Since Fanatics took over the Colts’ online shop in April, the total number of products available to fans has more than tripled, VanDerSnick said.
The marketing boss said he and other Colts representatives—including members of the Irsay family—considered several possible partners or an extension of its contract with Lids. But none were able to match Fanatics, he said.
“These are big, big partnerships,” said VanDerSnick. “Any time you get to the point where it’s time to consider whether a renewal or a change is in order … [it’s] a fairly intensive process.”
VanDerSnick said the parties expect the new partnership to result in an “omnichannel retail experience” that blends together different shopping environments, including web, mobile and brick-and-mortar stores.
Fanatics will also run the Colts’ training camp store and other mobile gear outlets.
Gary Gertzog, president of business affairs for Fanatics, said the company is “excited” about the new deal.
“We have a partner here that is like-minded and very thoughtful and focused on this segment of their business,” Gertzog said. “They recognize they have a first-class building and they want their retail to be a commensurate with that.”

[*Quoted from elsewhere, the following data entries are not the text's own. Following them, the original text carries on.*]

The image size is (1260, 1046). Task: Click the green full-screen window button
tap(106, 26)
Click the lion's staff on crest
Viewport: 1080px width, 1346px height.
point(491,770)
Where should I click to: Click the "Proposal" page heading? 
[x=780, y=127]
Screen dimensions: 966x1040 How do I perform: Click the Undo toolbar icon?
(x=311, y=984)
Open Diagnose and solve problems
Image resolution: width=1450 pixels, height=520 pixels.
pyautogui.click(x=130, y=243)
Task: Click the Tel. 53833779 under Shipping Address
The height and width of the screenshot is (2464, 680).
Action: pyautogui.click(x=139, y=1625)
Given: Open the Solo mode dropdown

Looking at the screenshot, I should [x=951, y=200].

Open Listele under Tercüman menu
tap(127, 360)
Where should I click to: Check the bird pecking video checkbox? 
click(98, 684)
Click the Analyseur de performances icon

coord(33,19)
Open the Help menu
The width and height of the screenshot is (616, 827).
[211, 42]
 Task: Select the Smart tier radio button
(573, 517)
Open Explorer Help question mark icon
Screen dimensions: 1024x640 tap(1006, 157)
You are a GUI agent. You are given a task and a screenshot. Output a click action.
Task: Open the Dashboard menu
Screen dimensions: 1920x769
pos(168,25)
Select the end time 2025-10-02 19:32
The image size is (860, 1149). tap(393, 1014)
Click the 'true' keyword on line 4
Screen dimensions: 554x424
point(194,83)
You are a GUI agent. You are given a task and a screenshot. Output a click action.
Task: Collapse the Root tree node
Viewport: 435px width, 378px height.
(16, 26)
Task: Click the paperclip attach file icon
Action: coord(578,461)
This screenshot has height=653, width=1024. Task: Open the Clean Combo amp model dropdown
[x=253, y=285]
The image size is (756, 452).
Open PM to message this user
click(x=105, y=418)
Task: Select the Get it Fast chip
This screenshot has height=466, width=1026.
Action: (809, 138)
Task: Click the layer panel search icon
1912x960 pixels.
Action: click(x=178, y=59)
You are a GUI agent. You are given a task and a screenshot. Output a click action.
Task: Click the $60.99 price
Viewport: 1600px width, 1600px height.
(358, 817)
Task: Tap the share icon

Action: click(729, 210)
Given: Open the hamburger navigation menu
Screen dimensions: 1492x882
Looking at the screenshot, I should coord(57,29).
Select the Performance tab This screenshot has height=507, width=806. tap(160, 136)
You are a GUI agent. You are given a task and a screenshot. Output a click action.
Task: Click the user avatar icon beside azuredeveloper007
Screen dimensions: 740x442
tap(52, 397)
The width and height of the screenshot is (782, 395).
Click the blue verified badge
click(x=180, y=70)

It’s likely fans who use the online store won’t see much of a difference, since the site already runs on the Fanatics’ platform, but the company said it plans to implement larger displays for featured items and create an easier checkout experience.
Some changes are in store for the team’s flagship shop at Lucas Oil Stadium, with plans to begin an overhaul in March. Neither the team nor Fanatics would say how much would be spent on the renovation, but pro shop upgrades are typical with new merchandising deals.
The one area Fanatics won’t oversee is the Colts Pro Shop at Circle Centre Mall, which is leased and operated by Lids.
An industry insider told IBJ that merchandising deals typically involve the rights-holder—in this case Fanatics—paying a royalty to the team for each item that is sold. The amount paid varies by product, with the company paying a guaranteed minimum each year as part of its contract.
The source said the Colts are usually in the lower half of the league’s teams in annual merchandise revenue because of Indianapolis’ market size.